Thursday, November 26, 2009

AYZH and Ears on TEDIndia

The following guest post is from Zubaida Bai, a graduate student in Colorado State's Global Social & Sustainable Enterprise program and TEDIndia fellow. She is hard at work launching her social enterprise, AYZH (link below) and is definitely a BOPreneur-in-training. I have no doubt that with her vision and passion, she will have a lifetime of impact. Here are her reflections on her time at TEDIndia.

It has now been a week after TEDIndia and I am still trying to absorb the impact of my experience. I met entrepreneurs who were distinctive horizontally as well as vertically on the business spectrum; a Chef, a race car designer, a monkey explorer, a humorous website designer, a blogger, a health worker, an artist, a film maker, a chief ethical officer… the list is endless. As I stood admiring this exceptional group of individuals, I was unaware that among this cream of the crop, were two individuals whose work would touch me the most; Sunitha Krishnan, a woman who has dedicated her life to saving young girls from the terror of Human Trafficking in India and Babar Ali, a 16 year old headmaster running a school without walls for over 2000 children in Bangladesh.

The first impression on arriving at the Infosys Campus was of awe as we passed walked through a myriad of architecture from around the world. As I sat in my room late that night going through the day’s events, I realized the artificial atmosphere such landscapes created and how easy it was to get carried away. That night, I made a decision of not letting this atmosphere sway me but learn from it and enhance my experience as I interact with such a large gathering of amazing individuals over the next 3 days.

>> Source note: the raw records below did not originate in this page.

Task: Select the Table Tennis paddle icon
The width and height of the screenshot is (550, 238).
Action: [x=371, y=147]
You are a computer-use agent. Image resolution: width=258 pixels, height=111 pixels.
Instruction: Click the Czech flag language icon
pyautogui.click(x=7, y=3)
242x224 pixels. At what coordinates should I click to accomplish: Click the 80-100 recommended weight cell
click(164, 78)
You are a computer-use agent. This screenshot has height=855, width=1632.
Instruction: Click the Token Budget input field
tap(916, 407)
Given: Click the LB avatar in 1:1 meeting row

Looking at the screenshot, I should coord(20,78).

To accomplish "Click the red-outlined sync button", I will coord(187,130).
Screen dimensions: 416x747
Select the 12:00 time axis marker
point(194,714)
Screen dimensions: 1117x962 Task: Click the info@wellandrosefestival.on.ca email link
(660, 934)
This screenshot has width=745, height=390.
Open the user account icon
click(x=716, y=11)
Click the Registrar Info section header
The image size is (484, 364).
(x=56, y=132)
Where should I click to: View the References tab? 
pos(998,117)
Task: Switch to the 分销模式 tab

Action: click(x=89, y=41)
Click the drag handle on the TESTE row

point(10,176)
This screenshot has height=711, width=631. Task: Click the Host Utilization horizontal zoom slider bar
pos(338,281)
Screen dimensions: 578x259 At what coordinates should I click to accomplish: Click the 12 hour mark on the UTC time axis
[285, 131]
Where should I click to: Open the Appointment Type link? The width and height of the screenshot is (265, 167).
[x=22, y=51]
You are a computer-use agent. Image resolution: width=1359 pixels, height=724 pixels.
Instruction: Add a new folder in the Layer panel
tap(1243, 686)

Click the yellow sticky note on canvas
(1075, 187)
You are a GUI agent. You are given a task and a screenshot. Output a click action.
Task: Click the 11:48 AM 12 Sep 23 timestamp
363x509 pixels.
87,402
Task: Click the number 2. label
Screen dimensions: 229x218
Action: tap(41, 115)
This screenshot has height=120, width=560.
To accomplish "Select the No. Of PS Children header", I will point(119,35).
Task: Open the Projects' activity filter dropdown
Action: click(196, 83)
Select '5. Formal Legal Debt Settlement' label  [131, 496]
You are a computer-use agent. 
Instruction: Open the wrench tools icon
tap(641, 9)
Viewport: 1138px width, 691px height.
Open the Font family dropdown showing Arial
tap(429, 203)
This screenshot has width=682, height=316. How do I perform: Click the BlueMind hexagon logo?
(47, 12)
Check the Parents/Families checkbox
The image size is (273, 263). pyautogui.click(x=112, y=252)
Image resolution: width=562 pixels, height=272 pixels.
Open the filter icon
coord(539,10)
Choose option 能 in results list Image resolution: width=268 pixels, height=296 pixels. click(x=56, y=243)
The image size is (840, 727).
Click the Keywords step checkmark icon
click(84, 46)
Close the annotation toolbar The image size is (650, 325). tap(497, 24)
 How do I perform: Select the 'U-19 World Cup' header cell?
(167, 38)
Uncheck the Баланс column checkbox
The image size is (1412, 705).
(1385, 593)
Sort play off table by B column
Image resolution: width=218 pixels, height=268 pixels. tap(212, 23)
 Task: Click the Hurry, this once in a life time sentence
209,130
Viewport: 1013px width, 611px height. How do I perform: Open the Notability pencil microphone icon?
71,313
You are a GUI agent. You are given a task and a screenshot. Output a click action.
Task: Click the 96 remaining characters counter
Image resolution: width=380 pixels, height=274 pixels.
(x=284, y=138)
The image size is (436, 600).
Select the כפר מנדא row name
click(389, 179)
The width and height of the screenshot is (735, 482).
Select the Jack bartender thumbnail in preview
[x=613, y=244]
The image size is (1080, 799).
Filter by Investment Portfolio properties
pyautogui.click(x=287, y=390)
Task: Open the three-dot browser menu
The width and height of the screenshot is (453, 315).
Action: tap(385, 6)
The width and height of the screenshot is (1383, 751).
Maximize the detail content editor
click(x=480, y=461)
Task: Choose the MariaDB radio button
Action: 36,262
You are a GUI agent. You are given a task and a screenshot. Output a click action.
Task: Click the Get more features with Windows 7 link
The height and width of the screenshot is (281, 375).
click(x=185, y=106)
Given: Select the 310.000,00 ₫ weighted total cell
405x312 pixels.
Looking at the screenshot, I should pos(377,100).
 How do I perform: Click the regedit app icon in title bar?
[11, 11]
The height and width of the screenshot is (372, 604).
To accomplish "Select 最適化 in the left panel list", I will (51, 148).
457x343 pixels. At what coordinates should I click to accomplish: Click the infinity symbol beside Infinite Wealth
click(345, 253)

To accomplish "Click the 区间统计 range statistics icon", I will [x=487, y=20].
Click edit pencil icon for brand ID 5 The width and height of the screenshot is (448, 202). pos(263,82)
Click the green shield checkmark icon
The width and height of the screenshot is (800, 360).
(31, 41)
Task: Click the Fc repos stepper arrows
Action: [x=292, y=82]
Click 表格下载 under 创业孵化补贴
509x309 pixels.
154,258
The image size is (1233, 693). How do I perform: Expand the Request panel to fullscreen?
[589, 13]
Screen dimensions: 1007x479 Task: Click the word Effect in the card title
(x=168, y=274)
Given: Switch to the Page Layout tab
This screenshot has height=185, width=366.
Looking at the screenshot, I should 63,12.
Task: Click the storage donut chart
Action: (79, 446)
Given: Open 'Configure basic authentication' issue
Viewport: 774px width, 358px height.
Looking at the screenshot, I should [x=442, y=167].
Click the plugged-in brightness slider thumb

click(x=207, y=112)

Within the first hour of the next morning as I went about meeting new people, I knew I had made the right decision of leaving my assumptions and inhibitions behind. Each interaction demonstrated a unique effort at making the world a better place precious for life. As the day progressed, on one side I was humbled beyond words with each contact I made on the other side I saw these individuals were so very similar to me, driven by their desire, energy and passion to make a difference to a burning need in the world.

The TED experience reinforced my belief, that what matters is not how big or small your contribution is to the problems around the world. The key is to identify these problems and make an effort to solve these problems. With AYZH – Technology Solutions for Women, I have begun to tread the path of empowering women through affordable health and livelihood products. I am supported my expectional individuals and entities in India and USA in this initiative and together I am sure we CAN and WILL make our contribution.

I have to admit that I once felt "how silly is it to spend $2500 for a conference and watch a talk in person which you can watch online for free?" But I realized this is what makes a life changing TEDific experience. If and when I can afford, I would most certainly make the investment of time and money to go to many more TED conferences.

I have been talking about all good things. Yes, there are dark sides too but the bright ones cover it up and I bet I won’t even remember the negatives. I am in a sense missing the endless days, starting at 7 am with exchanges about ‘this is what I do’ and ending with informal late night interactions about ‘this is who I am’.

Finally, it was also great to hear from C. K. Prahalad talk about “learning disabilities” of organizations and from Thulasiraj Ravilla about Lions Aravind Institute of Community Ophthalmology after having learnt about them at GSSE. It was also exciting to see the GSSE theme echoing throughout the conference of making social businesses sustainable and viable.

Bonus Pack: My two "must watch" picks for TED Talks: Hans Rosling and Sunitha Krishnan.